Love, Simon premiered at the Mardi Gras Film Festival on February 27, 2018, and was released in the United States by 20th Century Fox on March 16, 2018. Critics praised the film for its "big heart, diverse and talented cast, and revolutionary normalcy", characterized it as a "classic", described it as a "funny, warm-hearted and life-affirming tale" that is "tender, sweet, and affecting" and a "hugely charming crowd-pleaser" that is "funny, heartfelt, and truly touching", and compared it to the teen films of John Hughes.

Notable as the first film by a major film studio about a gay teenage romance, it grossed $66.7 million worldwide against a production budget of $10–17 million, and became the 15th-highest-grossing teen film and the 3rd-highest-grossing teen film by 20th Century Fox at the domestic box office since 1980. A sequel television series titled Love, Victor premiered on Hulu on June 17, 2020, and was released on Disney+ on June 15, 2022.

==Plot==

Simon Spier is a closeted gay teenage boy living in a suburb of Atlanta, Georgia. He has a close and loving family—parents Emily and Jack, and sister Nora—as well as three best friends: Nick and Leah, both of whom he has known since kindergarten, and newcomer Abby.

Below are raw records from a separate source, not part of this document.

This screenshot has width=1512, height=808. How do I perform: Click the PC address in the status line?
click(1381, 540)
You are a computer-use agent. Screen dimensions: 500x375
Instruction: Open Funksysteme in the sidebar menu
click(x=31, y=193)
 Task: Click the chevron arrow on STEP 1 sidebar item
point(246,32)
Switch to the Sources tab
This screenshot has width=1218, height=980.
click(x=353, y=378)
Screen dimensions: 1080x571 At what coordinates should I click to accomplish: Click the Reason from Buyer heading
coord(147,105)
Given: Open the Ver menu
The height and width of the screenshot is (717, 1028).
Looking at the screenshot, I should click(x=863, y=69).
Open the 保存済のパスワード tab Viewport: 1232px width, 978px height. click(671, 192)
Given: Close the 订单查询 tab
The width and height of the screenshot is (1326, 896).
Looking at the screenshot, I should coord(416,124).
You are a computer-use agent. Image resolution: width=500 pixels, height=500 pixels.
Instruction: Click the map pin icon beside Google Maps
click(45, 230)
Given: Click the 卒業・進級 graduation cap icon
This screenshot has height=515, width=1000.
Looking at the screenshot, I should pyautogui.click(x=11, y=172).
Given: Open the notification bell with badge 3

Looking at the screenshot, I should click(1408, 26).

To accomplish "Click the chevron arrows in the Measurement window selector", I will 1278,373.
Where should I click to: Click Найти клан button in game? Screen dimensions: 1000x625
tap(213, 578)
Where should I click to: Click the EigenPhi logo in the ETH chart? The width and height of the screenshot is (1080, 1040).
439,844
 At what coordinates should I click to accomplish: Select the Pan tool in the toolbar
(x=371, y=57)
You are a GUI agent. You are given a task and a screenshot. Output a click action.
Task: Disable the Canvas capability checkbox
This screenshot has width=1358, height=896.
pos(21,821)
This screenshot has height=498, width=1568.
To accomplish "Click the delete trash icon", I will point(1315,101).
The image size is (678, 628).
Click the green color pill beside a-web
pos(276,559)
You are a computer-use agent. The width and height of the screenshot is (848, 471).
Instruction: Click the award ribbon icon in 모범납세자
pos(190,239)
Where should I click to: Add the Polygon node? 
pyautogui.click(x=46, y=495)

Leah informs Simon about an online confession of a closeted gay classmate at their high school, known only by the pseudonym "Blue". Simon begins communicating with Blue via email using the pseudonym "Jacques". The two confide personal details and form a connection. Their emails are accidentally discovered by a classmate, Martin, who is infatuated with Abby. After learning his secret, Martin threatens to out Simon by making his emails public unless he helps him win over Abby. Simon begins trying to figure out which of his classmates is actually Blue. At a Halloween party, Simon suspects his classmate Bram and attempts to connect with him but later walks in on Bram making out with a girl. Nick confides in Simon that he has feelings for Abby. Simon lies to Nick, telling him that Abby has a boyfriend in college. Leah walks an inebriated Simon home, where she speaks vaguely about how she feels that she is fated to love one person very intensely; Simon believes she is referring to Nick.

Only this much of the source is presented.